Pain can then become, like our negative thoughts, the waves that sit on top of a sea of calm. I’m not in any way trying to downplay the effect pain has on a person’s everyday existence I’m only pointing to the fact that adding negative thoughts to the pain will be detrimental to your life. When you are practicing relaxation start by getting as comfortable as possible and when pain comes up, breath into it, examine any uncomfortable feelings that arise, and then let them go. It took me many years to realize that by fighting pain I was feeding it. Now I relax into it and find that it stops being so loud.
From Chapter 5, Nutrition, Are You What You Eat?
Food is many things and satisfies us on many levels. Food is delicious, comforting, functional, culturally relative, and can inspire awe, fear, guilt, and pleasure, sometimes all at the same time. Food can be associated with fat or starvation; it all depends on where you are and when you’ve last eaten. Food is a necessity for life and health and has never been more of a minefield in this country. Compare Americans with people in other cultures and you’ll become acutely aware of how differently we approach food. We’ve lost much of the reverence, enjoyment, and social time that is a natural accompaniment to food in most other places. We’ve replaced this with convenience, apprehension, and isolation.

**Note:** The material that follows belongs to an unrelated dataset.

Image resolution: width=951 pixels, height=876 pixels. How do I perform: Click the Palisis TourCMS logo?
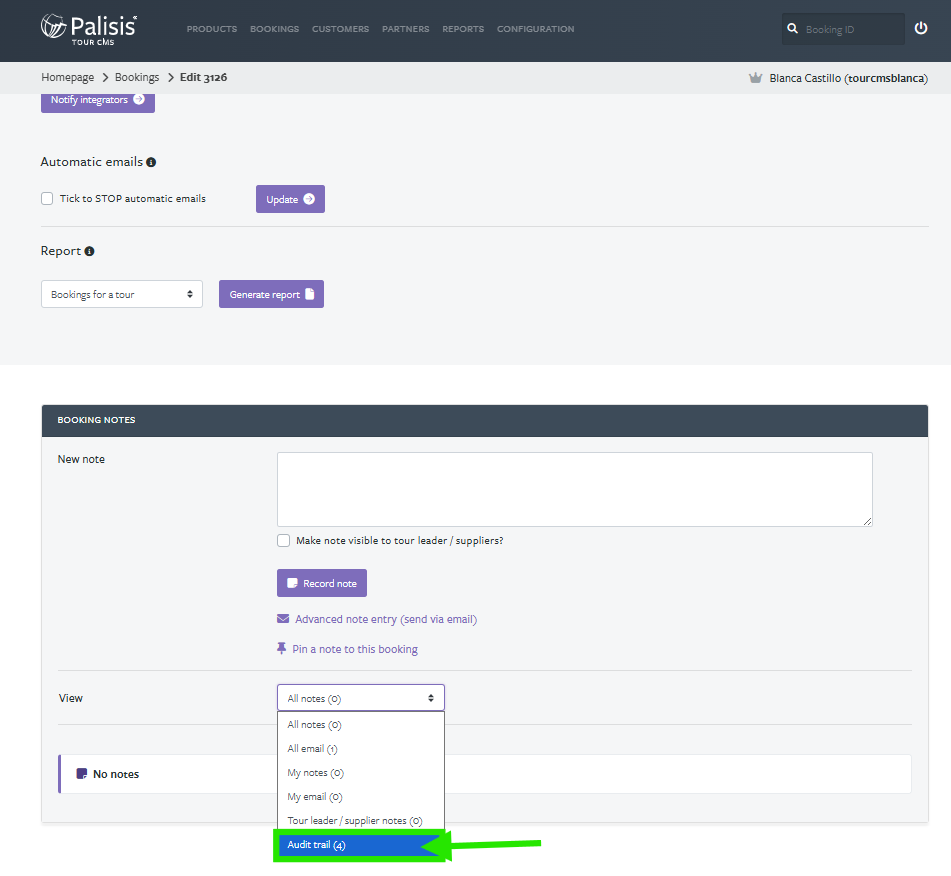89,29
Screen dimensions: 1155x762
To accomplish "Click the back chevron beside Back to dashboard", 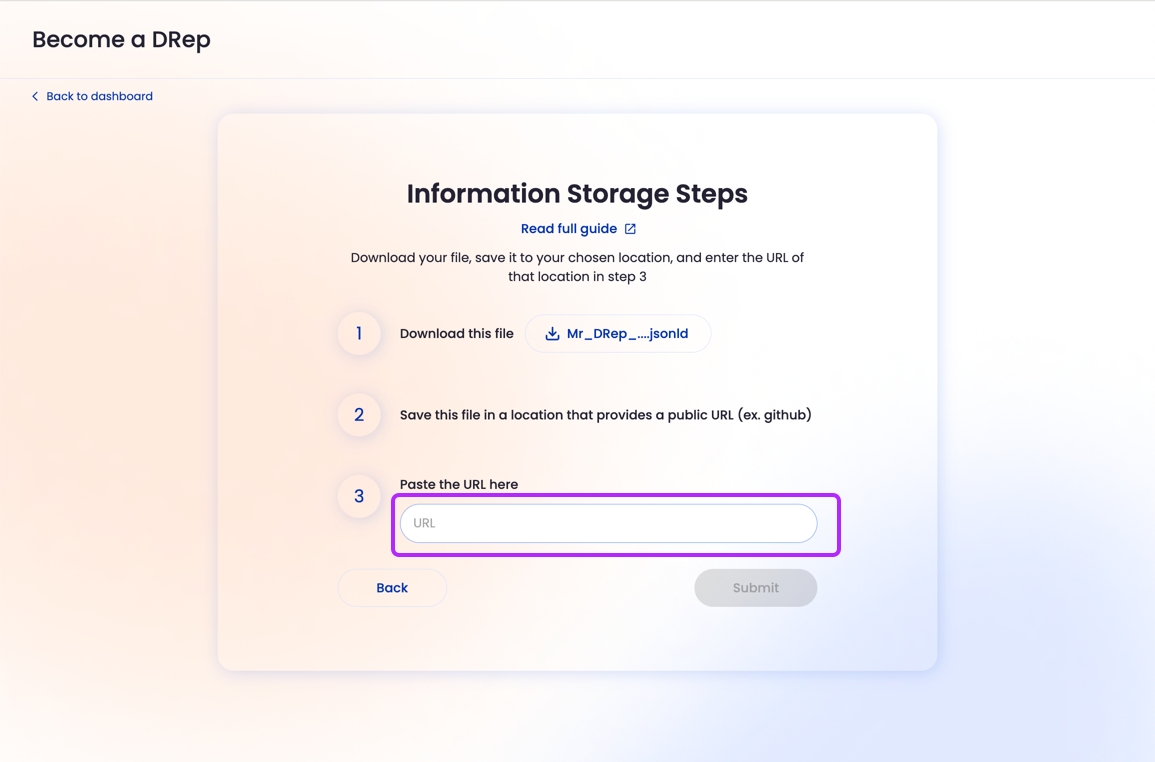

The majority of true scientifically validated studies on diet and arthritis have found that rheumatoid arthritis can be significantly improved with dietary change, the catch is that most of these diets are extremely restrictive for even the most disciplined of people.
Believe me, I know. Willpower has always been one of my strong traits, but after the third week into a diet consisting of fruits, nuts, rice, and some fish, even I will start dreaming of banana splits.
For me, the rheumatoid arthritis has been added incentive to be more aware of what I feed my body with. My self education has led me to understand that no real food is inherently bad. My nutritional needs change as my body adapts to the environment it finds itself in, and as someone with a tendency towards inflammation, it’s important to ensure that my diet regularly includes foods that counteract that tendency. The most important aspect to my diet, though is the attitude with which I approach it.